Затем, в сказке Ершова предполагается возможность царём Салтаном «басурманить христиан» посредством похода на них, то есть Салтан изображается в духе лубочной сказки о богатыре Бове, где Салтан Салтанович требует от пленённого им Бовы принять ислам, сменить веру. Это соответствует стандартам русского фольклора, где Салтаном именуется вообще мусульманский царь. У Пушкина, как известно, Салтан в центре сказки, и его образ весьма далёк от описанных принципов истолкования. Иначе говоря, перед нами примеры двух различных творческих ориентаций, и одному субъекту они вряд ли могут принадлежать. Впрочем, ни у одного из современников Пушкина, в том числе лично знавших Петра Ершова, авторство «Конька-Горбунка» не вызывало никаких сомнений.

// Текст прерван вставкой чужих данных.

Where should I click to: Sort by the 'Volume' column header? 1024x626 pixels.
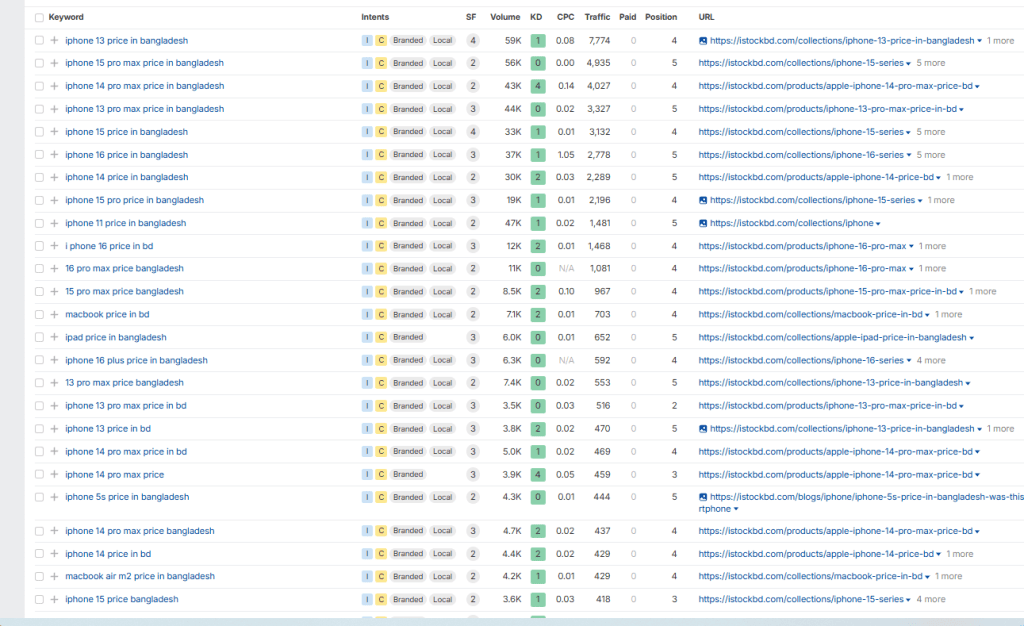click(505, 17)
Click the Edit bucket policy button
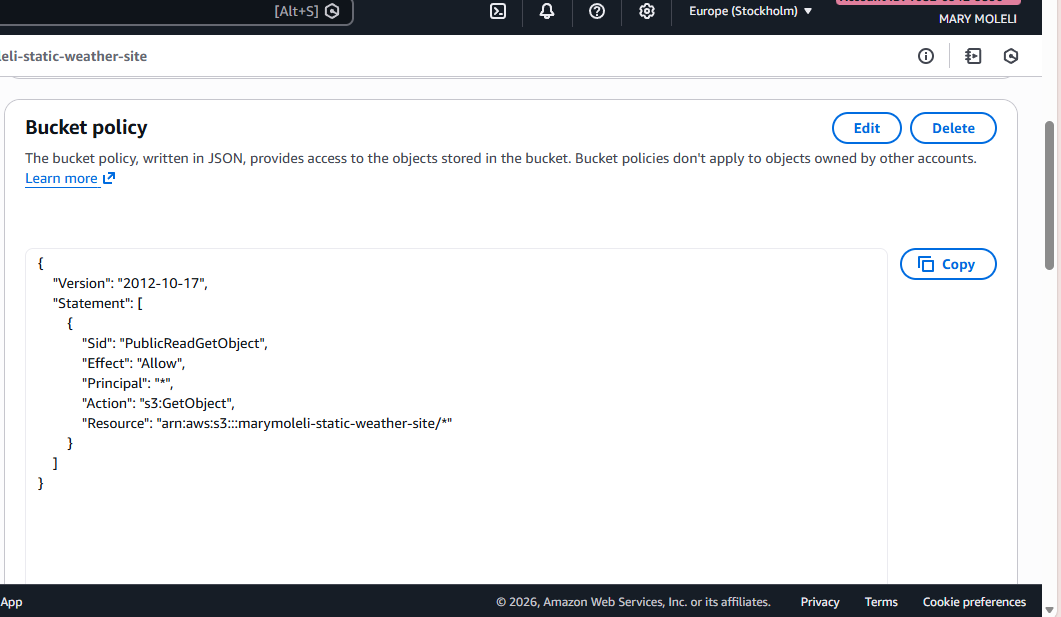The width and height of the screenshot is (1061, 617). tap(866, 128)

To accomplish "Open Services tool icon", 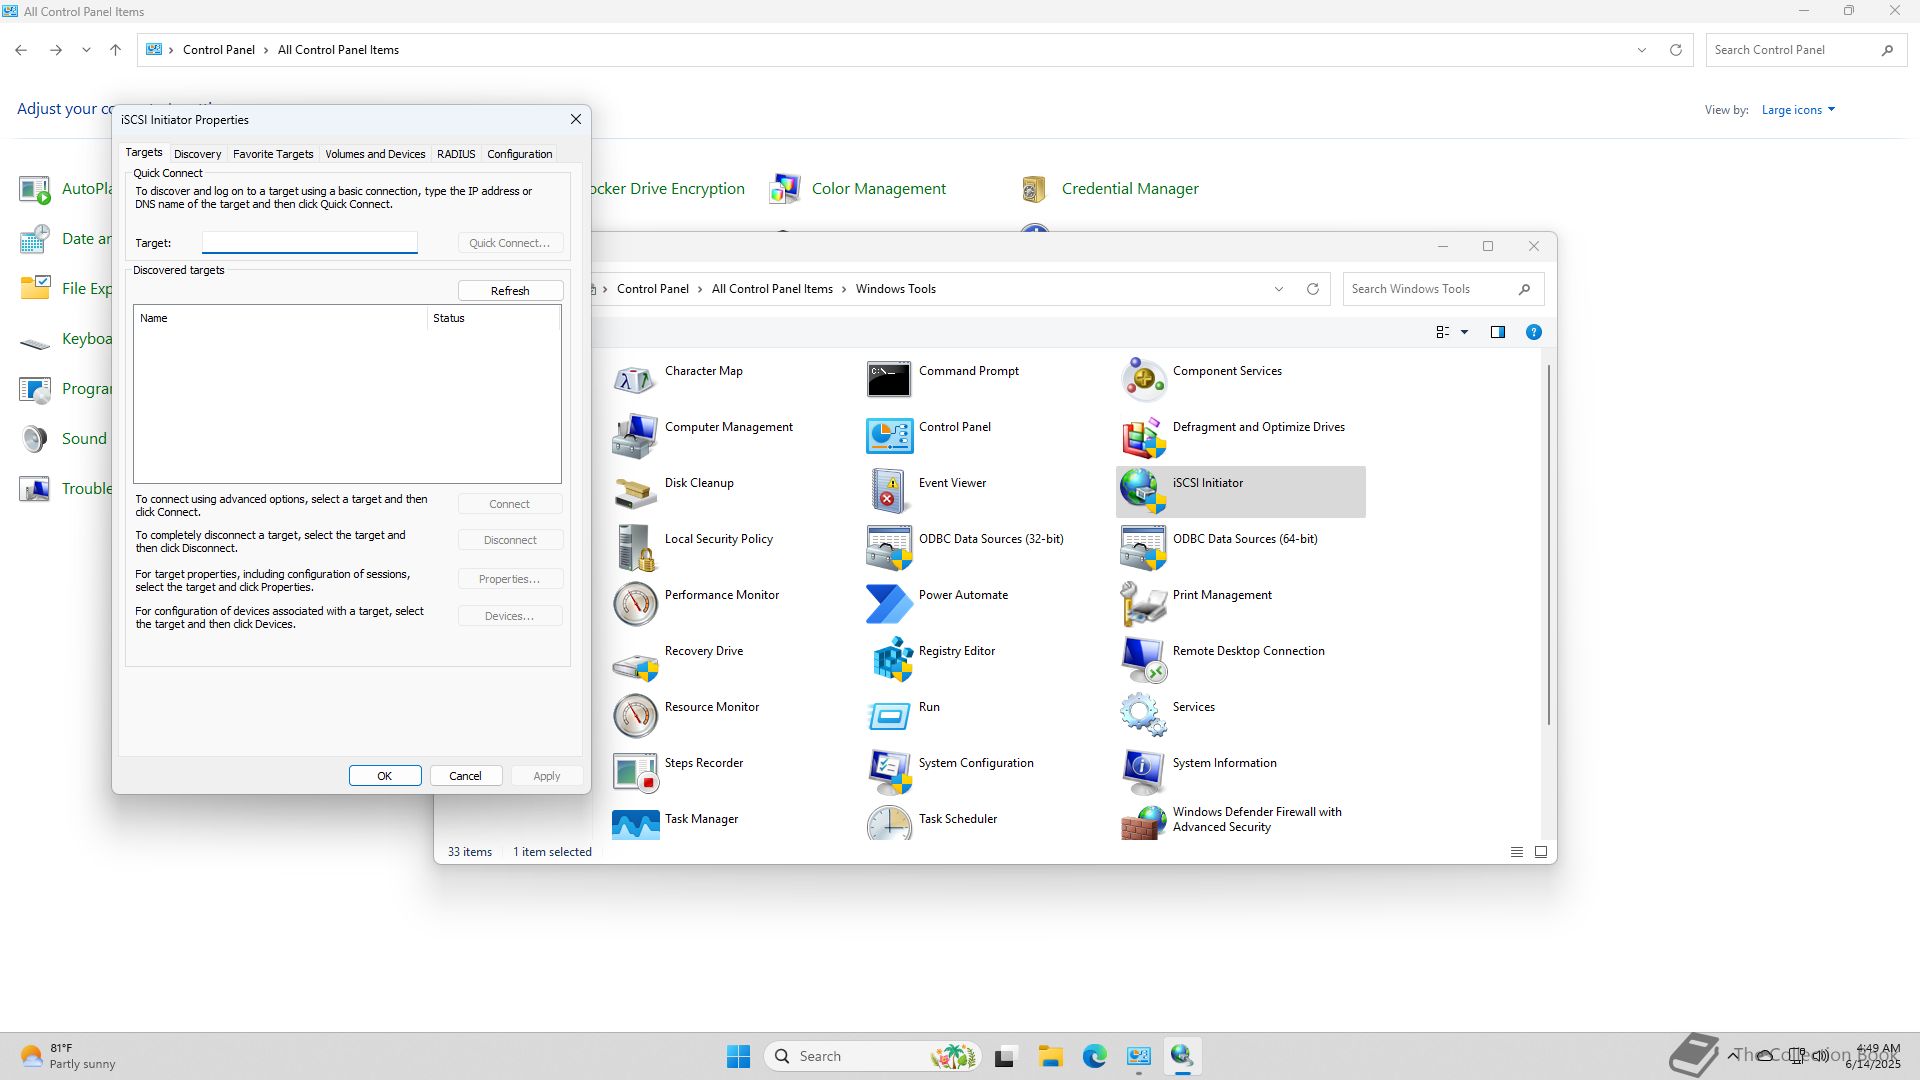I will point(1143,715).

Методически и информационно богат сюжет «Ершов – Гоголь». Автор «Конька» субъективен и ревнив по отношению к счастливцу из Малороссии, ставшему почти «своим» в столице, блестяще проделавшему путь с окраины империи в самое сердце русской литературы. Очевидно, что юный Ершов стратегию своего творческого поведения в столице строил по модели автора «Вечеров» и «Миргорода», но жизненные обстоятельства не позволили ему последовательно осуществить первоначальный план. Создание уже в пятидесятые годы прозаического цикла «Осенние вечера» – свидетельство попытки позднего соперничества Ершова с Гоголем на чужой для него территории, новый этап в развитии прежней стратегии, к сожалению, недооценённый современниками, но важный для верного понимания нами самосознания тобольского литератора.

В старших классах при изучении русской литературы первой половины XIX века вообще полезно проговорить с учащимися миссию каждого из поколений в движении отечественной словесности. Поколение Гоголя – Кольцова – Лермонтова – Ершова – Алексея Толстого: в рамках данной литературной генерации к Ершову и его наследию от каждого из могучих представителей этой общности могут быть протянуты самые неожиданные, но сущностные связи с опорой на уже изученный и требующий обобщения историко-литературный материал.

Для нас, в частности, очевидно, что художественное мышление всех представителей этого поколения отличает сочетание нескольких качеств. Во-первых, это философско-рефлексивная созерцательность. Во-вторых, это острый интерес к религиозным и нравственно-мифологическим основам жизни. В-третьих, это увязывание изобразительно-пластического ряда и сферы универсально-комического. В-четвёртых, это ориентация на идею человечества как одного человека, на открытие «объективной данности внеличной и внеиндивидуальной сферы сознания» (Е.К. Созина).

Если же говорить об эстетической позиции Ершова, то это позиция младоархаистская в версии, предложенной ещё Юрием Тыняновым. Данное самоопределение художника произошло уже в первой цензурной редакции «Конька-Горбунка», и с этим связана система аллюзивных сигналов, которые мы обнаруживаем в данном тексте. Эта система идёт из культуры XVIII века (Аблесимов, Державин) и точечно выбирает контакты в веке XIX (Грибоедов, Катенин, Пушкин).

И последнее. Ершов принципиально стремится к созданию положительного эпического героя с национальной спецификой. Иван, Сузге, Суворов, Лука, Проезжий – всё это галерея оригинальных мыслительных опытов художника, наследие которого нам ещё только предстоит открыть для себя. Двухсотлетие со дня рождения мастера – повод и импульс для такой работы.